What I Learned From Chuck Palahniuk

Chuck Palahniuk looks like a man from 1960s middle America.  He’s tall, lanky, and clean cut.  His thick glasses make him look like a nerd that plugs away at a boring job for his nice wife, cute kids and white picket fence.

You would never know by looking at him that this is the sick fuck* who wrote Choke, Snuff, Invisible Monsters, and of course Fight Club.

Back in 2012, when he was promoting the redux of Invisible Monsters, he handed out stuffed tigers to anyone who could answer trivia questions about his books, or make a baby out of a balloon.  If he had to swap lives with one of his characters, it would never be Tyler Durden.  He would rather be Denny.  He has infinitely more compassion for sweet, simple people who live normal lives.  There were a few wild stories involving Ambien and sandwich meat, and the Cacophony Society — where a bunch of guys would get together for four hours on a Saturday and the normal rules of interaction wouldn’t apply (known as a liminoid event).

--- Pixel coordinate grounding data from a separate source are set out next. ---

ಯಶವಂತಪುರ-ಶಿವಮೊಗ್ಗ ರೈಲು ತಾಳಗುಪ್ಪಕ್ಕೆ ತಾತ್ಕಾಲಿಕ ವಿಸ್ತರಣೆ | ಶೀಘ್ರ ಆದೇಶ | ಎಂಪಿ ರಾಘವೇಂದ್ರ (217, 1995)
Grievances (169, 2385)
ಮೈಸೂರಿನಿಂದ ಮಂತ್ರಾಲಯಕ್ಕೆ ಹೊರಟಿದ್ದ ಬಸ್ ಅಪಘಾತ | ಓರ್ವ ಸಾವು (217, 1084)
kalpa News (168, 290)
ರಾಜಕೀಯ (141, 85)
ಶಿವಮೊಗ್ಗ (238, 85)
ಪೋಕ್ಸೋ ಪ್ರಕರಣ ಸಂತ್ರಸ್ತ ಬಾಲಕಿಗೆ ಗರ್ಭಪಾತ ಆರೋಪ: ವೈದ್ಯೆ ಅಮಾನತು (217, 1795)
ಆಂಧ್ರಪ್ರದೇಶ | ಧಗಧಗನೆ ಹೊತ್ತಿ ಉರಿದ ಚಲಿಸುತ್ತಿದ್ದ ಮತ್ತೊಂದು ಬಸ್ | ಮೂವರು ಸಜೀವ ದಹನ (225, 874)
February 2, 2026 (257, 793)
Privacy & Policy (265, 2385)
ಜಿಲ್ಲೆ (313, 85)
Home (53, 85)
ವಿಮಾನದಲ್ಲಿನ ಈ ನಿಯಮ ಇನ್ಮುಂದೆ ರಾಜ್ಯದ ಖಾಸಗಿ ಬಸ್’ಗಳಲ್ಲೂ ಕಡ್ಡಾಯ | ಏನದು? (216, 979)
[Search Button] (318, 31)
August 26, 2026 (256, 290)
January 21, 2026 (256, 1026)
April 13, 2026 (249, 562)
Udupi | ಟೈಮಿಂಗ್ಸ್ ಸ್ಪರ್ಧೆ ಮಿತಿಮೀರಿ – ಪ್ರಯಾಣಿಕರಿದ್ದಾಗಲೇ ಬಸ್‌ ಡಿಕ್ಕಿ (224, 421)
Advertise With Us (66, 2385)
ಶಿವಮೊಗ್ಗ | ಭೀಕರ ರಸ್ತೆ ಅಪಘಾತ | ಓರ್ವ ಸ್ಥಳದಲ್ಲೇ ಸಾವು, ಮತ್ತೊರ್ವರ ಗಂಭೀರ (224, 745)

The majority of his talk was not about the strange, the grotesque, or the chaotic.  It was about structure, form, and how to vet ideas for books.

He’s been meeting every Monday with the same group of writers since 1990.  When one of the members was diagnosed with terminal cancer, they even went to the hospice and held workshop there.  I don’t think it’s a cosmic accident that our sister group in Seattle is called “Write Club.”  His ideas resonate and reflect our experience.

His most striking suggestion was to take your idea to a party and see if it resonates with people.  Most people have experienced hazing.  Most people have experienced a horrible boss.  That’s why Fight Club was so successful as an idea.  We all want to escape the normal day-job life.  We’ve all had that roommate who does off-the-wall stuff that makes our lives hellish.

When you’re thinking of an idea for a story.  Tell it to someone else.  If they respond with, “Oh my god, me too!  This one time (blah blah blah)” then you’re definitely on to something.

 

“Next time you see a narrative, ask, “where’s the clock?”  Our clock is fifty stuffed tigers.  [Or] Peetie the cat can’t die until he eats all this cat food.  When the cat food runs out, you know Peetie is dead.”  – Chuck Palahniuk, 7/16/12 Castro Theater

Comedy is denying the drama of horrific things.”  – Chuck Palahniuk, “Choke” Commentary

If one aspect is good, take that aspect to a party and see if it resonates with people.  Not so people shut down and go “oo!”, but the one that makes everyone tell their own version.  Don’t just work from your own experience.  Exploit everyone around you.”